Any human being can carry light.
*
* *
From: V. Adm.
David Many Bears
Fleet Operations
*
* *
To: Capt. Henry Jefferson
U.N.S. Nimitz
* *
*
Hank, this is
going to come down to you through channels, but before it does I wanted you to
have some advance notice of the new policy regarding Navy fighter jets for use
in vision quests. NAFCOM acknowledges the right of pilots and their RIOs to use
any means at their disposal to seek a vision, but loss of an Ukdena in the Sixth
Fleet's carrier group has lead us to formulate what you might call Rules of
Engagement with the Great Mystery.
* *
*
The F-4 Ukdena is
rated at a service ceiling of 43,000 at power, but the crew of the Sixth Fleet
mishap had throttled up hard and gone to 56,000.
*
* *
Hank, you and I
both know how imminent the Great Mystery must be at ten miles above the earth,
but we also know that this was a thousand feet above the fleet-configured F-4's
maximum rating. A pilot in combat won't make a mistake like that, but a pilot
who's flying into the sun can get a little lost up there.
*
* *
From now on, each crew is allowed one
official quest flight per deployment, and they aren't to climb above the
military-power service ceiling. I know that there will be some grumbling about
this, and I know that there will be covert questing beyond what we're officially
sanctioning, but this will at least make it clear that the pain of the sundance
is meant for the body, not the airframe of a fighter plane.
*
* *
The red tribes
on this Turtle
Island
were as varied as any people,
but most of them tried to
discover
right relation to one another
and to the earth.
*
* *
The red tribes
believed in
the spiral,
the circle,
and everything
was
alive.
* * *
Don't get the idea
that these people were flames of
enlightenment.
Any human being drags a shadow.
*
* *
Sequoyah, 1766-1843, Tsalagi. First
president of the U.N.T.I., commander in chief of the Continental Army in the War
of Union, called the Father of His Country. He created a syllabary for the
Tsalagi language, based on the characters he saw for English and Spanish
writing, providing the model for the Universal Writing System.
*
* *
New Etowah, capital of the U.N.T.I.,
coextensive with the District of Sequoyah.
* *
*
Andrew
Jackson, 1767-1832. White separatist leader. After his defeat by units of
the Creek Nation in the battle of Horseshoe Bend, Jackson escaped and continued
to lead Europeans opposed to national assimilation. Convinced that his vision of
a European-dominated culture could take root in the west, he led his erstwhile
followers on an ill-fated forced march. See Trail of Tears.
*
* *
In those times
before the white people
came to Turtle Island
the Tsalagi, the Principal People,
lived in the
mountains
that were at the middle of the earth.
*
* *
They
wanted
peace at the center of all things.
At the center of all
things,
harmony.
* *
*
Late in the last year of the eleventh heaven,
seven generations
before the first hell
of the Fifth World,
the days and nights came
into
balance
and the cornstalks grew heavy
with grain,
so the
Principal People began the Green Corn Ceremony
that would preserve harmony
for all beings.
* * *
In the council houses of many villages,
the Tsalagi danced and made
offerings
to the sacred fire.
In the rivers
they bathed seven times for
purity
and held rituals to turn aside any anger
left over from the year
they were about to finish.
* *
*
"What can we
reliably say about Spiritual History in pre-literate times?" said the keynote
speaker. "To a large extent, we must rely upon the oral tradition.

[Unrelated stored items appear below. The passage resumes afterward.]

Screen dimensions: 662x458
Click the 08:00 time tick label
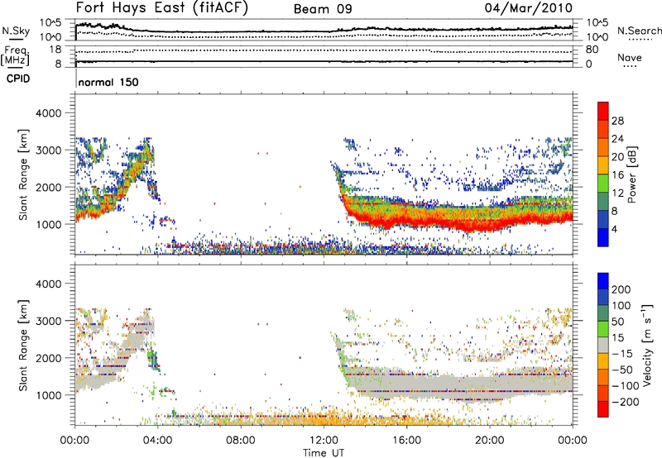(x=241, y=440)
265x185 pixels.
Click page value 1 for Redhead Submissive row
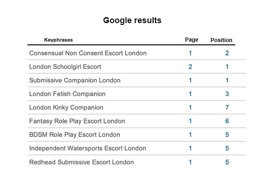pos(190,162)
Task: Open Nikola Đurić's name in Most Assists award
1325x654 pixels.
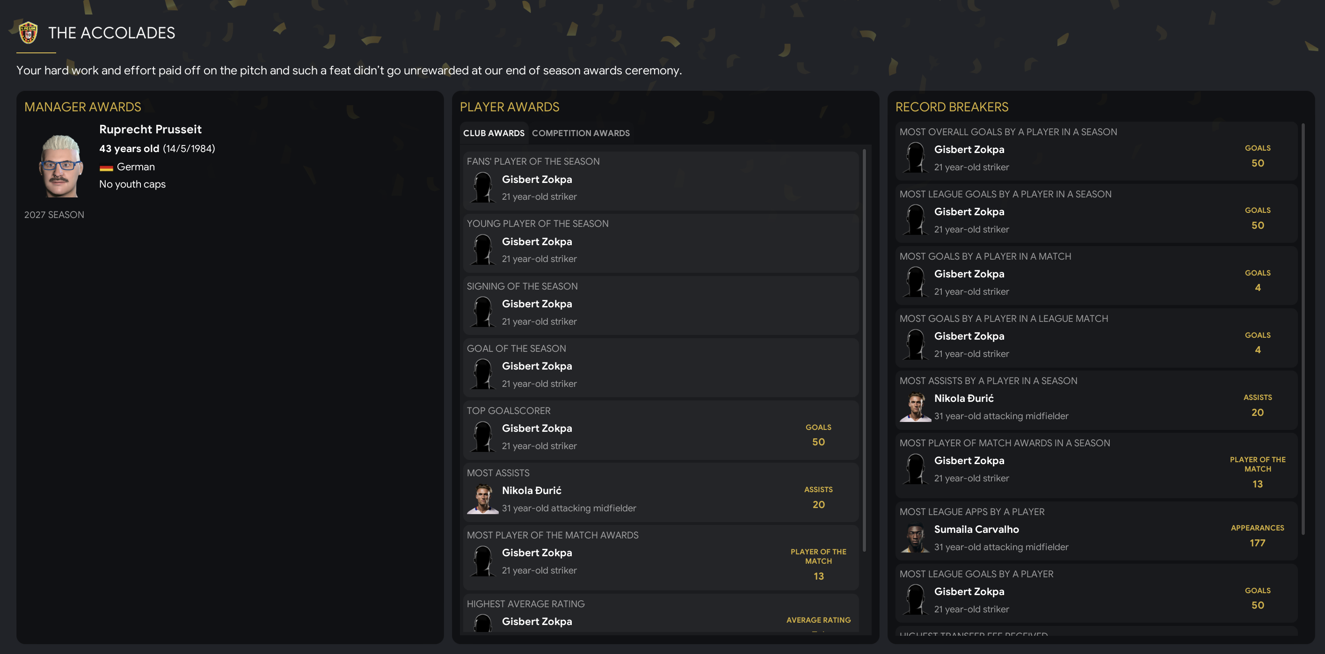Action: point(531,491)
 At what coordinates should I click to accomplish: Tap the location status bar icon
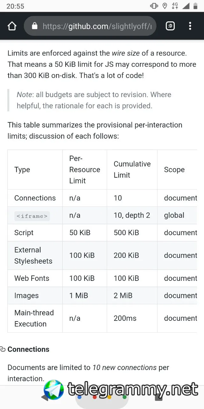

Spiral-thought does not record events with the same emphasis that Arrow-thought
does, of course, so we do not remember the details of the political discussions,
the names, dates, and exact locations of the debates. But we know, generally,
what was decided in the matter of the Ukdena, and we know that it was probably
decided in Green Corn time. To this day, that remains the best time for
establishing national policy."
* *
*
Before he went to
sleep after the fifth day of deliberations, Walks the River made an offering of
cedar smoke to the four directions, to heaven, and to earth. The open eaves of
his wife's summer house let the smoke drift away, but the scent remained behind
to clear his thoughts and purify his dreams. Though the fire was low, he could
see that his wife was watching him with the same expression she had worn during
the council, a mixture of discomfort and expectation. There might have been
impatience in that gaze, too, except that she was an old Tsalagi woman, a Bird
clan woman. She knew how to master herself. She knew how to turn impatience
aside, for the sake of harmony.
Silently, Walks the
River asked for dreams that would help him carry light. Then, with limbs
stiffened by the chill air, he lay down beside his wife.
"It has been five days," she said. She said it
gently, sleepily, as if in answer to a question.
"Yes," he said, keeping his voice level. "I have
counted them, too."
If she divorced him, he could
always go live in his sister's house. It pained him to think such a thought, and
he doubted that his wife would turn him out, but who would blame her if she did?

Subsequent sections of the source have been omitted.